Mais il y a quelques exceptions. Dans cette paroisse, Gilles Cavaro, diacre depuis 11 ans, est peut-être l'un des rares à porter une autre parole, celle d'un homme d'Église qui prône l'égalité. « Le Christ voulait que les femmes aient plus de place dans l'Église. Or, actuellement, l'institution est en retrait par rapport à ce qu'il a souhaité quand il a vécu sur cette Terre, souligne-t-il, convoquant la littérature catholique. Je trouve que la place de la femme devrait être revisitée et ajustée au message évangélique. »  

Une telle position surprend Alice. Elle l'admet, avant la grève, elle n'aurait pas pensé que Gilles était pour cette ouverture : « Cela fait plaisir à entendre, mais ce n'est malheureusement pas une position majoritaire. » Tout l'intérêt de cette grève est d'ouvrir le dialogue sur la place des femmes dans l'Église et de provoquer une réaction de ceux qui sont encore réfractaires à l'idée.

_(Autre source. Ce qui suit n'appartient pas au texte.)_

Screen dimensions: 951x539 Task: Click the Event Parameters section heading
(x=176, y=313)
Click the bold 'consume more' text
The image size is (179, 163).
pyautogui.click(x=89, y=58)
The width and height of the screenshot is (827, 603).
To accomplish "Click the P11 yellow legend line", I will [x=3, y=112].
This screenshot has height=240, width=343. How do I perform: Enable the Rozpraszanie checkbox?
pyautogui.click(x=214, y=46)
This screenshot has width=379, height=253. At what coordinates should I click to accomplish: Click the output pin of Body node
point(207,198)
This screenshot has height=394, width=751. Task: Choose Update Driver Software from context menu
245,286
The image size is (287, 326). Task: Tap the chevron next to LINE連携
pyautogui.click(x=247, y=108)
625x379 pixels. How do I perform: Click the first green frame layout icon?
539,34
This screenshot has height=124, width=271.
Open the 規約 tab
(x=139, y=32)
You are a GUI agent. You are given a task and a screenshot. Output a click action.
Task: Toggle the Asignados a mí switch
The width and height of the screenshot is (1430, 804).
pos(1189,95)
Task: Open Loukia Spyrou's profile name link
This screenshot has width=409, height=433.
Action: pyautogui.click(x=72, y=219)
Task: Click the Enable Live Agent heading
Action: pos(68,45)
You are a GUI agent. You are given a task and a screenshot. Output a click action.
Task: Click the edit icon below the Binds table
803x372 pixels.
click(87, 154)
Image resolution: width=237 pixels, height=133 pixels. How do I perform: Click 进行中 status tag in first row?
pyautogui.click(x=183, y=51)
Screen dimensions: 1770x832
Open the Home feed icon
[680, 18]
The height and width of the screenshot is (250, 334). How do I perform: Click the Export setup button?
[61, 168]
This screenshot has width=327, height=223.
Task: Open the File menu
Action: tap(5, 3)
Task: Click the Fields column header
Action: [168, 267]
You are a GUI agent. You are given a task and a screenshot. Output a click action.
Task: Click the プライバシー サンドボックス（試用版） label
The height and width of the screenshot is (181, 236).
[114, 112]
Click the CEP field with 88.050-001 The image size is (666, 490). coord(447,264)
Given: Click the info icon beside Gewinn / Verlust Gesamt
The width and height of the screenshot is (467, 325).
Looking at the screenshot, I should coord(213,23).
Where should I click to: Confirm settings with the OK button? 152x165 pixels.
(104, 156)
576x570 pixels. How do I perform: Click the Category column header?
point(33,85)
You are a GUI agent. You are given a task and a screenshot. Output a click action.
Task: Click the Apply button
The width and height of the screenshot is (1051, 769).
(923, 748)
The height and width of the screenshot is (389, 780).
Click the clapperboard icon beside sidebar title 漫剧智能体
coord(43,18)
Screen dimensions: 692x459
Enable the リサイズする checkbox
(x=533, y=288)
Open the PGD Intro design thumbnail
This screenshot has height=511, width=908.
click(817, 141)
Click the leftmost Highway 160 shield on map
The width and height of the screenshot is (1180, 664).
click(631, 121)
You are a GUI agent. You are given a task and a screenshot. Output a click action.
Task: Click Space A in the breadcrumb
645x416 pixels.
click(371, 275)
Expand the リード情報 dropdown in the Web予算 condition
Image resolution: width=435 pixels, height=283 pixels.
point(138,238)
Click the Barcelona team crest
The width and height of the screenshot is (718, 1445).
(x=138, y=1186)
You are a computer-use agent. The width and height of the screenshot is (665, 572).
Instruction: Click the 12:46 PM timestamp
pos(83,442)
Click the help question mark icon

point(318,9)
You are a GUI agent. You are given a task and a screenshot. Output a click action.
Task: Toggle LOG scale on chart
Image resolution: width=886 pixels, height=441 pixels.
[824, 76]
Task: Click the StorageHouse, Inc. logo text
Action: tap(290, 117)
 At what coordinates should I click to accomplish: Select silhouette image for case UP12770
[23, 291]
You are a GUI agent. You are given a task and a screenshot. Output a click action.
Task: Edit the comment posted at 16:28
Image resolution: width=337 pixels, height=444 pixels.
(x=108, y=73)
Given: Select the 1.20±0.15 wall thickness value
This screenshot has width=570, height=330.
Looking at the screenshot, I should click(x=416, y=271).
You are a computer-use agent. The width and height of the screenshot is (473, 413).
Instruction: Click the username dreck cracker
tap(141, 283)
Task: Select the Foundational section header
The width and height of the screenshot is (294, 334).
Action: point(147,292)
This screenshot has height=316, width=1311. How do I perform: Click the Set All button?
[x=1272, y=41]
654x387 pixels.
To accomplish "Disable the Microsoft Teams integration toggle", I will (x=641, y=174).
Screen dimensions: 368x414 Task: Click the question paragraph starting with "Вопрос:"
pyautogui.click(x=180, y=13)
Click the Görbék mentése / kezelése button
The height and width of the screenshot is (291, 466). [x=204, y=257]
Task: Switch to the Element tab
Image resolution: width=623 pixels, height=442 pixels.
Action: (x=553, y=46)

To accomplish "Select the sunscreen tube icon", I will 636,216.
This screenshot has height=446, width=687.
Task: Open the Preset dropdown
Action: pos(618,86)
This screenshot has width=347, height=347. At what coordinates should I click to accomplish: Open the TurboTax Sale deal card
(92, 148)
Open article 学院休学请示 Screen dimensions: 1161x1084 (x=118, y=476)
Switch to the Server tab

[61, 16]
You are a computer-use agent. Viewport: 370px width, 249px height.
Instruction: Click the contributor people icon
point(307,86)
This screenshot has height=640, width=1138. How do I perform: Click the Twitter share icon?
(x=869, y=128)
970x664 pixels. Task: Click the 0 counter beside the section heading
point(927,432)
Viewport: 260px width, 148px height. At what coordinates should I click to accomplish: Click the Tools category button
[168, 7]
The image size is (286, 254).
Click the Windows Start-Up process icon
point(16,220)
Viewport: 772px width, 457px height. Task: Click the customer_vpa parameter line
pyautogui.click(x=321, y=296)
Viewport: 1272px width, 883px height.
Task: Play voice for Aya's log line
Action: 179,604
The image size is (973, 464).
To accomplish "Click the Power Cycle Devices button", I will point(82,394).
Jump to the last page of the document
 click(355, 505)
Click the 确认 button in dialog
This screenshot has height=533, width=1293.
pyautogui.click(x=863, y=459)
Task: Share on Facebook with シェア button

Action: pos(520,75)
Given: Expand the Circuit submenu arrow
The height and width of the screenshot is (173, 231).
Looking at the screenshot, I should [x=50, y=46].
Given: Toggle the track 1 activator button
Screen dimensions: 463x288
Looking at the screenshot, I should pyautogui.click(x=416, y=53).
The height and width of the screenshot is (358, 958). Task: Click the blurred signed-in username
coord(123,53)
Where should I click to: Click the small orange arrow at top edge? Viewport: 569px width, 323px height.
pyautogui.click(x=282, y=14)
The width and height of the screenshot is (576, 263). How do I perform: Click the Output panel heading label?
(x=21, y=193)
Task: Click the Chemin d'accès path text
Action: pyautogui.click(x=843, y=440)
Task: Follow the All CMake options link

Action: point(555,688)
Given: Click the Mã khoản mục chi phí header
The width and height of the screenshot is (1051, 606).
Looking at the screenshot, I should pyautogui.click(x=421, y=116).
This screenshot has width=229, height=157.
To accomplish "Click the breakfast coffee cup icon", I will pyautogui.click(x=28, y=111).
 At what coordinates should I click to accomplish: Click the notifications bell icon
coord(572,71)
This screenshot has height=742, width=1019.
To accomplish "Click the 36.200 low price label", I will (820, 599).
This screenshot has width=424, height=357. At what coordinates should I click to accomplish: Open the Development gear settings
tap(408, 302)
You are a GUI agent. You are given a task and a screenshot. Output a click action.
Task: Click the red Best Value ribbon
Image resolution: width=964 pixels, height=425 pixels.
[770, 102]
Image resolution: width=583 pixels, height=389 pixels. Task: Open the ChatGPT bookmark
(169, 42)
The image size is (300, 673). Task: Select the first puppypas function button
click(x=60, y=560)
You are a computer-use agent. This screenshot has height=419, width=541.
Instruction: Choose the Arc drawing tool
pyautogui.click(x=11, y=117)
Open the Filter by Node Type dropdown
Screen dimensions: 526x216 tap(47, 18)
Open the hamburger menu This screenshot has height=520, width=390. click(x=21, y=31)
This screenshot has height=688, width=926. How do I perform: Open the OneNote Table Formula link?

« Cette discussion, je ne l'avais jamais eue avec Gilles, reconnaît Alice. On a pu l'avoir grâce à ce temps de grève. » Gilles embraye à son tour : « Entre nous, hommes d'Église, dans la paroisse, on n'a pas beaucoup parlé. Il faut davantage de discussion sur le sujet. Car il subsiste une question principale qui me paraît essentielle : comment travailler et marcher mieux vers le Christ, hommes et femmes ensemble ? » Le dialogue désormais ouvert, Gilles, Alice et Florence promettent de le poursuivre bientôt autour d'un repas.